Moving into a building with a glass façade near Gulberg’s Mini Market, Scafa not only offers the signature Chef’s Table now, but also baked goodies at its café and an all-encompassing menu at its bistro that boasts of exotic dishes conceptualised and developed by a string of international and local chefs.
Recently, I had a chance to check out the bistro along with a couple of friends. The interior is unassuming and nothing flashy, mostly done in whites and green, and a cosy space with just a handful of table. But what catches the eye is the open kitchen.
From the starters, we first had the Grilled Prawns. While the description on the menu said “Sriracha prawns, pineapple salsa, tamarind sauce”, there wasn’t even a hint of that hot, steamy chilli sauce. The sweet and sour combination of the salsa and the sauce was delicious. The prawns – though a bit chewy – were juicy and the slight char from the grill just elevated the flavour.
The next starter we had was the fresh Burrata. Sitting in the middle was a soft mozzarella cheese pouch filled with a rich, creamy, milky cheese that oozes out as soon as you puncture the shell. Sprinkled with truffle dust and served on the side with a salad of greens, cherry tomato and berries dressed with some sweet and tangy balsamic vinegar, this dish is Italian cheese heaven on a plate. The perfect combination of a green salad with that fresh, creamy, cold cheese with a tinge of truffle and balsamic made it one of the most amazing things I’ve ever had.
One of our mains was the Nut-Crusted Salmon. A fillet of soft, perfectly cooked-in-the-oven salmon had a layer of crushed assorted nuts on top that gave the fish some subtle Mediterranean flavour. It was served on the side with quinoa salad (something I personally detest), cherry tomato and baby spinach. The splatter of red pepper sauce on the side complemented the dish, providing a slight heat to the mild flavours of the salmon and nuts.
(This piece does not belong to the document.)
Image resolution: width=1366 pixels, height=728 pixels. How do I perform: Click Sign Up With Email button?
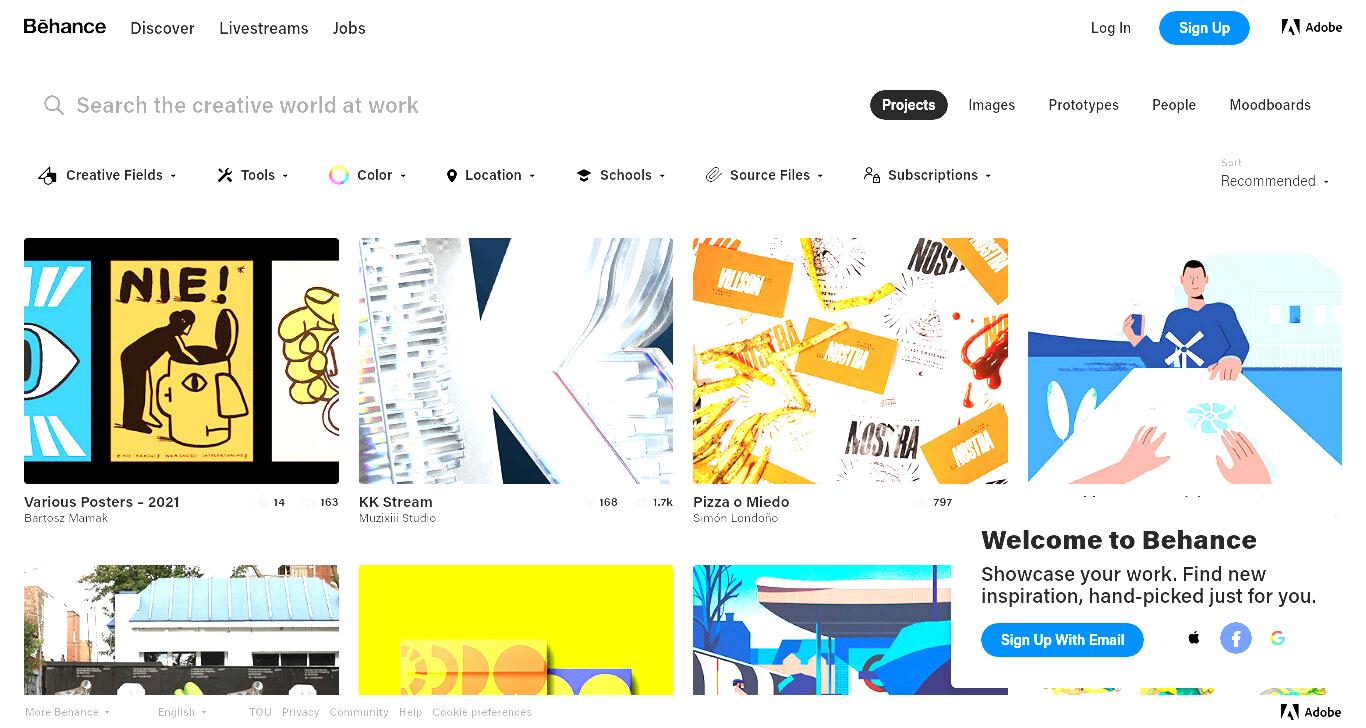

The Prawn Cannelloni was another scrumptious plate of food loaded with flavours of the sea. It had crispy cylindrical cannelloni filled with delicious spicy prawns, topped with shredded cheese and served with a creamy, velvety bisque made from prawn head – may not be everyone’s cup of tea, but was luscious! Seafood lovers will relish this one.
The Sun-Dried Tomato Tortellini looked appetising and pretty as a picture. The neatly folded rounds of tortellini were filled with a delectable sun-dried tomato and feta cheese filling served with a salty, milky sauce that complemented the filling. The tortellini were covered with a tomato coral tuille, shredded cheese and micro greens. But what was disappointing was the tortellini shell that was tough and hard to bite into, which not just diluted the flavour of the filling, but also experience of the overall dish.
The Fillet Mignon emerged as another favourite besides the Burrata. A 200gm sous vide tenderloin brilliantly cooked medium to medium rare was served with sautéed veggies, garlic mash and a mouthwatering café de Paris butter. The succulent piece of meat paired with the buttery herb sauce is what steak dreams are made of.
Besides a ‘world menu’, there are a handful of local dishes also for those not too fond of continental food. There’s also an ‘exotic’ section on the menu offering ostrich, lobster, Angus rib-eye and salmon. The dessert menu also boasts of some amazing delicacies, which we didn’t get to try after a fulfilling meal. But make no mistake! Scafa bistro charges an arm and a leg with the average price of a main-course dish being Rs1,200 without tax. And the exotic section is at least double this rate.